The intent of the above commitments was to perform inspections in all four SGs each refueling outage. These commitments were revised to limit the scope of the inspections to the Byron Unit 2 SGs selected for inspection and now read as follows:
- 1. Inspection of Tube Support Plates (TSPs)
- a. 100% of the tube-to-tube support plate intersections will be inspected with eddy current in accordance with the EPRI PWR Steam Generator Examination Guidelines sampling plan requirements, at a minimum.
- b. 100% of the tube support plate intersections in those steam generators selected for inspection will be inspected with the conventional bobbin coil probe for identifying distorted tube support plate signals, anomalies and to verify proper location of the TSPs.
- 2. Inspection of Pre-heater Water Box Tubes
- a.

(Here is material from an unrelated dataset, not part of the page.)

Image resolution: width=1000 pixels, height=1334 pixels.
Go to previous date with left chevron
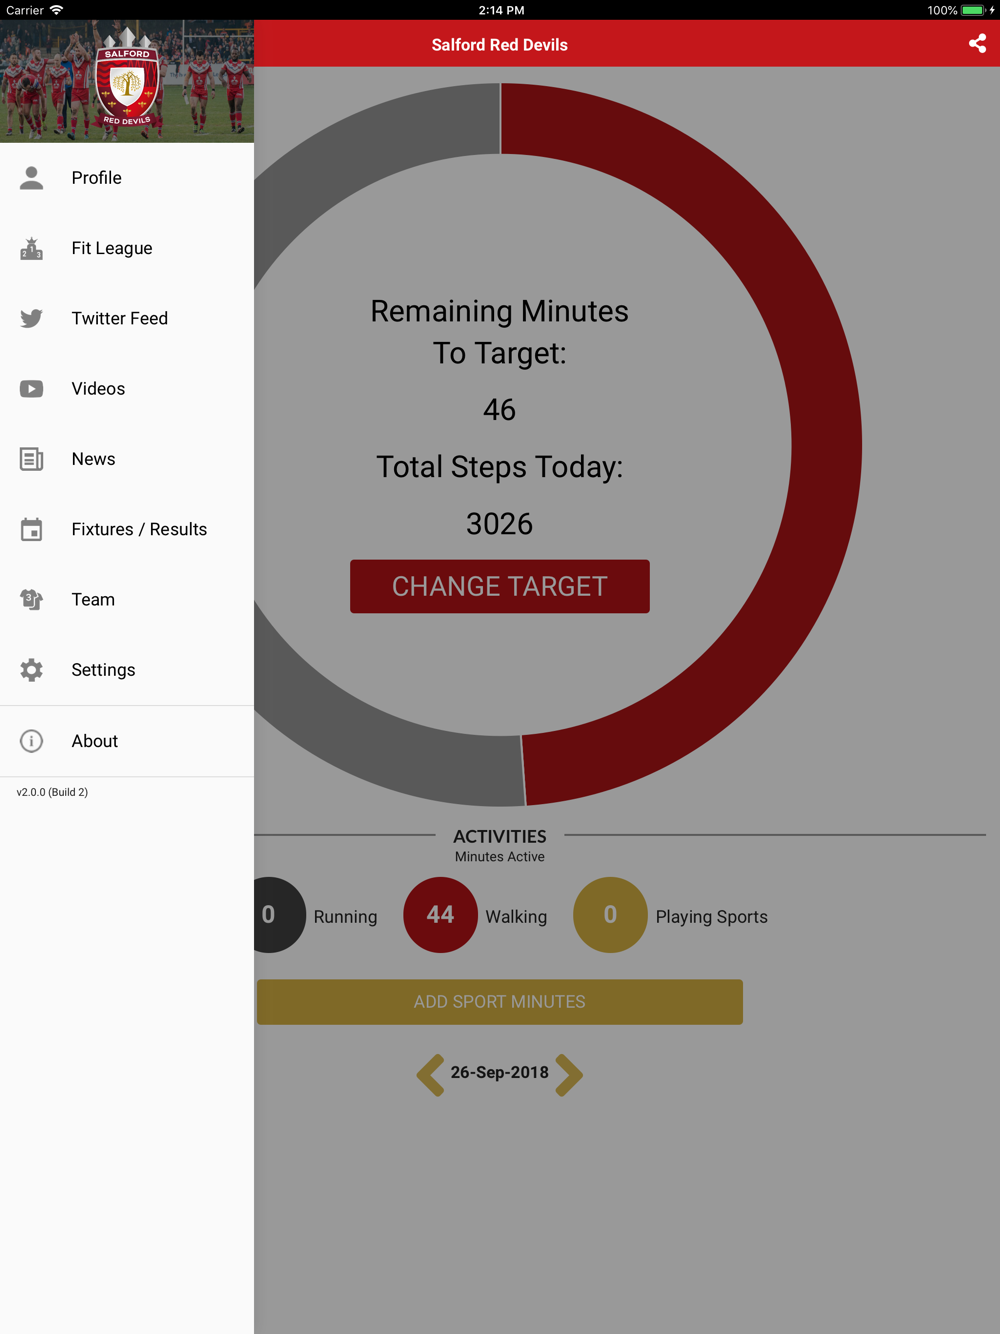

Eddy current inspections of peripheral and T-slot tubes within the pre heater in those steam generators selected for inspection will be undertaken to detect loose parts and any tubes with significant tube wall degradation.
Basis:
These commitments were made in 1998. The CoinEd response to Generic Letter 97-06, dated March 20, 1998, stated that ComEd's SG inspection programs are in accordance with NEI 97-06 Steam Generator Program Guidelines. The guidelines allow up to two fuel cycles between inspections, provided that steam generator integrity is shown to be maintained throughout the next operating period until these inspections are performed.
Industry guidelines and Exelon procedures require these types of evaluations to be conducted to ensure the appropriate inspections are performed to maintain SG integrity over the current and future operating periods. Our steam generator inspection programs continue to meet NEI 97-06 Steam Generator Program Guidelines.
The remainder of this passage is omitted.